- [YOUR GOAL]:
Wherever "computer" appears in the records below, copy the line that holds it.

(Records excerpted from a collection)
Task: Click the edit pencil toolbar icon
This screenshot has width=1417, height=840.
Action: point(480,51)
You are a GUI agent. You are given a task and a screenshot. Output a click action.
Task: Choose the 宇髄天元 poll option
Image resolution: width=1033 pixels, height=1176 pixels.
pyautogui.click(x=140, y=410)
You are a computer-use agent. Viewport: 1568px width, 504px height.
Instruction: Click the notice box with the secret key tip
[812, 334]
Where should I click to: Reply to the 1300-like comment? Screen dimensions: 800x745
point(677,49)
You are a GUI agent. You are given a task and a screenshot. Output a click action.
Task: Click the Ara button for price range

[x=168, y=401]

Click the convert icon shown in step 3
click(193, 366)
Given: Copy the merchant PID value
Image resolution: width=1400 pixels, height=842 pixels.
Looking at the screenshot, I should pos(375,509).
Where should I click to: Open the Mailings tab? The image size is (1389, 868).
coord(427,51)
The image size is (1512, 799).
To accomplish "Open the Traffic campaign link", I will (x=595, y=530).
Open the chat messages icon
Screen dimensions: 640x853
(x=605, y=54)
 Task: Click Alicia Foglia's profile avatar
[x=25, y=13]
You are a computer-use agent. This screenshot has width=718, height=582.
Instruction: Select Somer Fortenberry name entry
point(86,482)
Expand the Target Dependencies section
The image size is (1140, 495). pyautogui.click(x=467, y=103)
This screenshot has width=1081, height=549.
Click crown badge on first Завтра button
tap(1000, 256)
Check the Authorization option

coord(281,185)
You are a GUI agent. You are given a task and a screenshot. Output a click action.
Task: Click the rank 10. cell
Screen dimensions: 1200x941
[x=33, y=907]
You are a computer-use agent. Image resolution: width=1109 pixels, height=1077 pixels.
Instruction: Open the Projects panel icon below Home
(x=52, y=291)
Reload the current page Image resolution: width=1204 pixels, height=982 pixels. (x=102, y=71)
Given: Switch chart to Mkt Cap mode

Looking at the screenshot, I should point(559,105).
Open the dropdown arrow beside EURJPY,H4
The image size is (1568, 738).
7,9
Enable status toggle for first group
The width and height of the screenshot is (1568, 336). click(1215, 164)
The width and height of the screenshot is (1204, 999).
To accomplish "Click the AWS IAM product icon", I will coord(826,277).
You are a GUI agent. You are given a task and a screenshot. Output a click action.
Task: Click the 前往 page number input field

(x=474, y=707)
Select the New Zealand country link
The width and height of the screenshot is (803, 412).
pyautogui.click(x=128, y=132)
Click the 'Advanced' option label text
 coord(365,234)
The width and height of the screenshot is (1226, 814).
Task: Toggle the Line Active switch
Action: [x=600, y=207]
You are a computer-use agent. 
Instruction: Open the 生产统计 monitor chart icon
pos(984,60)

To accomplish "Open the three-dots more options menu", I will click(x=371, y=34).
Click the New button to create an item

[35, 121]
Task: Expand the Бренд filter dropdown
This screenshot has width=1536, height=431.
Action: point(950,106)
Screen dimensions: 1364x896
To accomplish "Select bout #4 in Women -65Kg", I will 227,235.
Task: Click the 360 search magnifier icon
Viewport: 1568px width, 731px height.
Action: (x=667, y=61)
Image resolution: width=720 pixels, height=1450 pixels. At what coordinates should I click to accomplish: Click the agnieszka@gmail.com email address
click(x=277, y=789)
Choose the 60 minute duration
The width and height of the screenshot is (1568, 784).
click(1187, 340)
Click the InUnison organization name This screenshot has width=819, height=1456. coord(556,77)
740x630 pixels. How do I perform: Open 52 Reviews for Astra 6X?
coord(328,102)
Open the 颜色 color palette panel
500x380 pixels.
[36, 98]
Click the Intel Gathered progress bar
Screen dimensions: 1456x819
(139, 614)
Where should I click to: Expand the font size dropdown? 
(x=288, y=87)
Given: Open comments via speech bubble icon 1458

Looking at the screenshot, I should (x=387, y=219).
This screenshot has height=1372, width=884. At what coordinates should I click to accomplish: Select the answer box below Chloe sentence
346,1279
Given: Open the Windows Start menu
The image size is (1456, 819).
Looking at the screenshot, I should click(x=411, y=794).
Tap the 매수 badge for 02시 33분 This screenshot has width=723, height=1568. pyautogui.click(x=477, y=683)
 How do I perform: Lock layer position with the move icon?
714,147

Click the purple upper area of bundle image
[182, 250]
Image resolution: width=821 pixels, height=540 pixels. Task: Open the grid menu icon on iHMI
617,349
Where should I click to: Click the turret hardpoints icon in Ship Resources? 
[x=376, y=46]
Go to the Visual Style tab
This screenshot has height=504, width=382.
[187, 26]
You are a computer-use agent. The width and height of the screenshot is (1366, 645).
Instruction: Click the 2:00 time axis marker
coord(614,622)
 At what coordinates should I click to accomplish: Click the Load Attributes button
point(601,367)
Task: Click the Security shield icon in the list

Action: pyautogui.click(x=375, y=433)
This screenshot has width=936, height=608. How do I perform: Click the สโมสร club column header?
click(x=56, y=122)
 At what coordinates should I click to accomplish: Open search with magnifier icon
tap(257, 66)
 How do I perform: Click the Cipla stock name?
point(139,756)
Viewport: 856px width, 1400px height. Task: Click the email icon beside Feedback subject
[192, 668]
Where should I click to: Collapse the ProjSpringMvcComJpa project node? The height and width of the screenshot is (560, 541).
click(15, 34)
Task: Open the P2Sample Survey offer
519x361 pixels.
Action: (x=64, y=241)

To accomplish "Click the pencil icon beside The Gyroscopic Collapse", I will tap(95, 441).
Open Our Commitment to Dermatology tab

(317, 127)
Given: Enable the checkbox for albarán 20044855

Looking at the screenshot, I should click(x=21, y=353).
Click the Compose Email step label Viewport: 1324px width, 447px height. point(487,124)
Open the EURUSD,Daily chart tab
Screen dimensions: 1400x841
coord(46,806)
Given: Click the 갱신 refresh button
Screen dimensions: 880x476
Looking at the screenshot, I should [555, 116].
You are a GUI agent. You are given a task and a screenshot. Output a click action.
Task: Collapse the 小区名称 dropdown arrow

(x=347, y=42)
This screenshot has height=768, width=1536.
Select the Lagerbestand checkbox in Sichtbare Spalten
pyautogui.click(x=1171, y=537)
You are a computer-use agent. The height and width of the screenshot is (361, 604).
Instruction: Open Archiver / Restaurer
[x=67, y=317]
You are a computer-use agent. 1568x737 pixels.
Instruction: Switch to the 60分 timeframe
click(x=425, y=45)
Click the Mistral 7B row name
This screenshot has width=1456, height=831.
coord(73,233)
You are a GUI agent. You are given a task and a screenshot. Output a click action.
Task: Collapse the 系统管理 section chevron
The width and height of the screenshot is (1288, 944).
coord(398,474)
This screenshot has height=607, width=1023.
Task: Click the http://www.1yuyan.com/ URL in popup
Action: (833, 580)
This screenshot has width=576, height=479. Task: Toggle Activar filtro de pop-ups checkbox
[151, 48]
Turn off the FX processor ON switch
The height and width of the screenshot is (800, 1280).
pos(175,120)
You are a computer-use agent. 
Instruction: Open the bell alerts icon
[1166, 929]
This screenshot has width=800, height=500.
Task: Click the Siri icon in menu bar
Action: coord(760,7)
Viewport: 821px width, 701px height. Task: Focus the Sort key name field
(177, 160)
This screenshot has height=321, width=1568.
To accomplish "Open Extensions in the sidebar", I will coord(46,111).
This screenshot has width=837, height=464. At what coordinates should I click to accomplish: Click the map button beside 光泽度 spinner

- [EXERCISE ANSWER]:
You are a computer-use agent. Viewport: 1568px width, 504px height.
You are a computer-use agent. This screenshot has width=718, height=582.
You are a computer-use agent. Image resolution: width=1109 pixels, height=1077 pixels.
You are a computer-use agent. 
You are a computer-use agent. The width and height of the screenshot is (1366, 645).
You are a computer-use agent. The height and width of the screenshot is (361, 604).
You are a computer-use agent. 1568x737 pixels.
You are a computer-use agent. 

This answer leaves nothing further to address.